(Data on locating visible targets)
## START

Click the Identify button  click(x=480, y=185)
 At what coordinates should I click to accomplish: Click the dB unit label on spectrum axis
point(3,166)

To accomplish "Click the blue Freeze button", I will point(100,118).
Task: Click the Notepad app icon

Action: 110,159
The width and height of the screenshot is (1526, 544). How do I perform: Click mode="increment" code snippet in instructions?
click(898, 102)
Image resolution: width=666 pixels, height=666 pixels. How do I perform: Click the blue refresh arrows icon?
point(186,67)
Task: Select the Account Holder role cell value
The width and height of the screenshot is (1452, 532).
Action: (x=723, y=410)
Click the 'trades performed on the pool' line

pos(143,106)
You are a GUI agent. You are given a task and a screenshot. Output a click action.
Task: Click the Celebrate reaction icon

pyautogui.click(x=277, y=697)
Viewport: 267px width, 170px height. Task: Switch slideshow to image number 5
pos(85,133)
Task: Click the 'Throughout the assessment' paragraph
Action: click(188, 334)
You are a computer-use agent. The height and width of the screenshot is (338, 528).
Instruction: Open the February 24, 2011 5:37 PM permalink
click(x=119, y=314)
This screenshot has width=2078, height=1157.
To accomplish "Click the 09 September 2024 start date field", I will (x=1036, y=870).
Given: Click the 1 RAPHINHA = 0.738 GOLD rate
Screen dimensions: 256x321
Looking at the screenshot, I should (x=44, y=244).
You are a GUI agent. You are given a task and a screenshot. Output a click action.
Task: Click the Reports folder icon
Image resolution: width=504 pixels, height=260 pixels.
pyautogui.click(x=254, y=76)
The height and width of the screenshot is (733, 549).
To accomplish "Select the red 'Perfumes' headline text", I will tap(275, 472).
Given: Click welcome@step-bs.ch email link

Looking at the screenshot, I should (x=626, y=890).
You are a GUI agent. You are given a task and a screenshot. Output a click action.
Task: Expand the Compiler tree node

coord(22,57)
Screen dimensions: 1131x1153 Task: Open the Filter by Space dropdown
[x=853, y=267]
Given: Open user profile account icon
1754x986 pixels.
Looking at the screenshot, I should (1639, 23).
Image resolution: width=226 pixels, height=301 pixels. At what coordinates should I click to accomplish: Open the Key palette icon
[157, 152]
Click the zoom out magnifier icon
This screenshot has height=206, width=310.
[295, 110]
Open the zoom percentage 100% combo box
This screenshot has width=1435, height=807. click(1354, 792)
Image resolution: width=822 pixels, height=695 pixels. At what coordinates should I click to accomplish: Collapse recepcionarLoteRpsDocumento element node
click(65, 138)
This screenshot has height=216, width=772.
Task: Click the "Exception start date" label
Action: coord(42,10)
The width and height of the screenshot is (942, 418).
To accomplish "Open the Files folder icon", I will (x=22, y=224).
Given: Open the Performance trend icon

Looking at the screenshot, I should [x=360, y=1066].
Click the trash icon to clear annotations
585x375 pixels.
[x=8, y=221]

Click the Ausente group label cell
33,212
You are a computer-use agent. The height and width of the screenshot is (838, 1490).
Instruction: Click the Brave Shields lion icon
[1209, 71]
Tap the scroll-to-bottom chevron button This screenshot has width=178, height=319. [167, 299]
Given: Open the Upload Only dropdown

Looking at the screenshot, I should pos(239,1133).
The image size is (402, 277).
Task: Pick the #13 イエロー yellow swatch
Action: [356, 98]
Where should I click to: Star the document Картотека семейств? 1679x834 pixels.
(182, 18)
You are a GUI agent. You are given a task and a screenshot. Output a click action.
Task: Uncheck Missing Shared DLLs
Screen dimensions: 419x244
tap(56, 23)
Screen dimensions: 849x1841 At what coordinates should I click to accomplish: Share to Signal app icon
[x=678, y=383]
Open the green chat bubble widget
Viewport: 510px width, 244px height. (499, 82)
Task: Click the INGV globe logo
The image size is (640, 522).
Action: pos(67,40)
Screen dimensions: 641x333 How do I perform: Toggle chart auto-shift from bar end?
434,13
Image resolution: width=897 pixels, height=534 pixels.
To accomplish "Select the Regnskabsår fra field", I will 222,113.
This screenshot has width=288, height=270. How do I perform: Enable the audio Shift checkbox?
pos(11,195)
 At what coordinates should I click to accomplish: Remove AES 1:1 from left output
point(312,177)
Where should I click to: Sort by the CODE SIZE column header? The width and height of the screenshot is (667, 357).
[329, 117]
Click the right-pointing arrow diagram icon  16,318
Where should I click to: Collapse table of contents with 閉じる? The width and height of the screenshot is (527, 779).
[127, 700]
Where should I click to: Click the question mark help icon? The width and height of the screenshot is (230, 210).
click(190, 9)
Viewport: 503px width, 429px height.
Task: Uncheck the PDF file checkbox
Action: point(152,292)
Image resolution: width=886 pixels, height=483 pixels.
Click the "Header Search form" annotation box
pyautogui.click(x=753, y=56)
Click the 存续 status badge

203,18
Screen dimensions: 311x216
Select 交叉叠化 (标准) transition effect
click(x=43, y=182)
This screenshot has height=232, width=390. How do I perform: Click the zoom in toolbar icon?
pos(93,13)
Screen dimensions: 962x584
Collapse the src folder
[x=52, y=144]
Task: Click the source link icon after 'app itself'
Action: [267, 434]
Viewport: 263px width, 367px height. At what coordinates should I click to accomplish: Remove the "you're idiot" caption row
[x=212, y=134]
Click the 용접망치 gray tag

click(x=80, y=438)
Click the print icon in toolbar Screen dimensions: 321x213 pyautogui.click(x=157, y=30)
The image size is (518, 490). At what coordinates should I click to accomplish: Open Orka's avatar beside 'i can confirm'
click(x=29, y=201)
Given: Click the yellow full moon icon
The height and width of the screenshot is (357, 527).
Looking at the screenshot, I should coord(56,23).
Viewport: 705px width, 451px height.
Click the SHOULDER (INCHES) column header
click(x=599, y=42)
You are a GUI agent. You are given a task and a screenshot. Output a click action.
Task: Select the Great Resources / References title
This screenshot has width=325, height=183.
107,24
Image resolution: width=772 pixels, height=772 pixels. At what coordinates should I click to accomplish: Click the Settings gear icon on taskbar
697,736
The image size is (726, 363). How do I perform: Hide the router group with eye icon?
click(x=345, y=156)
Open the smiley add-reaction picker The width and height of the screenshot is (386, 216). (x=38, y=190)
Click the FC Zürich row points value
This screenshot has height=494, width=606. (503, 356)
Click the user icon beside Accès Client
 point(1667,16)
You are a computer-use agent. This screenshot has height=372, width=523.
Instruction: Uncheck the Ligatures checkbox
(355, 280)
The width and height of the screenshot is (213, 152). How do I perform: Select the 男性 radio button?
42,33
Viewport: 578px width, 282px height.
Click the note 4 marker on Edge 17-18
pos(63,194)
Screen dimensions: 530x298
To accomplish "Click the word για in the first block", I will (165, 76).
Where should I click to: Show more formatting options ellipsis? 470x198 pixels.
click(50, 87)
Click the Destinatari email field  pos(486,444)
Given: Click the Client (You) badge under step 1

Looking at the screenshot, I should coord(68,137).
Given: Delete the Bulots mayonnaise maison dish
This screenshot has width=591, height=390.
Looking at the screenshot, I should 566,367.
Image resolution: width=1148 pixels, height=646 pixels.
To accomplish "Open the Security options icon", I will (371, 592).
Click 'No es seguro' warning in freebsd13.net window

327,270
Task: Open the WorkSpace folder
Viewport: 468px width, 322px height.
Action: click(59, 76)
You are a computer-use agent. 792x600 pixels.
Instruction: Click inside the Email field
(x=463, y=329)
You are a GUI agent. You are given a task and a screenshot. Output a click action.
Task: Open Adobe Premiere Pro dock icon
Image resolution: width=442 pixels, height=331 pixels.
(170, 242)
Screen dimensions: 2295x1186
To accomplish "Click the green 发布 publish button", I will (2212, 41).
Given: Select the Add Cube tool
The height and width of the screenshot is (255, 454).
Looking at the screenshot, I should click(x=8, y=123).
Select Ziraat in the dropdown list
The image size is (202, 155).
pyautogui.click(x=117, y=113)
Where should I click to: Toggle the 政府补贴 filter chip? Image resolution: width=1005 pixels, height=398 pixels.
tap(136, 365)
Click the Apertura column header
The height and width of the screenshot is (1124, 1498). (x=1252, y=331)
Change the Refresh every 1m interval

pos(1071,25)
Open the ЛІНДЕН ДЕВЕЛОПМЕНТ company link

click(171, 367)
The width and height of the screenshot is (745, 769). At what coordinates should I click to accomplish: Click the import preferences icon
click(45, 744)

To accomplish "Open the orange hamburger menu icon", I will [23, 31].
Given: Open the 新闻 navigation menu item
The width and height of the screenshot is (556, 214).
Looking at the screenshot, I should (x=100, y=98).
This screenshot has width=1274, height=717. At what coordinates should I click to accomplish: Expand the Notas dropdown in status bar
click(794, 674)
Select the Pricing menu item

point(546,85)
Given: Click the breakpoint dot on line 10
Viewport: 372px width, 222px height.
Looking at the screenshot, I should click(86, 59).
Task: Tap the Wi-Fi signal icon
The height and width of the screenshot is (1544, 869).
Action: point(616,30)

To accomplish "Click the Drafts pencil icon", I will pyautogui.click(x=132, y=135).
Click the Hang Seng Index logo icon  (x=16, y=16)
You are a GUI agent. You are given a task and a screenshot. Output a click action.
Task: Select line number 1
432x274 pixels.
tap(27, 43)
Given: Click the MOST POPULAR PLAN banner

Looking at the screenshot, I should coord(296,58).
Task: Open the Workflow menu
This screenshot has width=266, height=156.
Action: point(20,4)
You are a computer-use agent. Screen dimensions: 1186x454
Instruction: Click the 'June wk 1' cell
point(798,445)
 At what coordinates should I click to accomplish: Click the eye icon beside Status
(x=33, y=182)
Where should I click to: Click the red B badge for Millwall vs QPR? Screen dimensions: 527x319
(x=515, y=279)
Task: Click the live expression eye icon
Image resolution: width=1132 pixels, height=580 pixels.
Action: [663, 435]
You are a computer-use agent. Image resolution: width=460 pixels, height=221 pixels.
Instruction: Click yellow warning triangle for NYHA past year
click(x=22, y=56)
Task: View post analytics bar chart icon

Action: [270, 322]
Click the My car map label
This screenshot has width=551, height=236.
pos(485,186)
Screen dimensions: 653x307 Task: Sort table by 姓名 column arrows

## END

▶ [Exercise brief]:
Extract and repeat verbatim the lines of the listing starting at the line containing "Image resolution: width=897" and ending at the line containing "point(312,177)", both included.

▶ [Task response]:
Image resolution: width=897 pixels, height=534 pixels.
To accomplish "Select the Regnskabsår fra field", I will 222,113.
This screenshot has width=288, height=270. How do I perform: Enable the audio Shift checkbox?
pos(11,195)
 At what coordinates should I click to accomplish: Remove AES 1:1 from left output
point(312,177)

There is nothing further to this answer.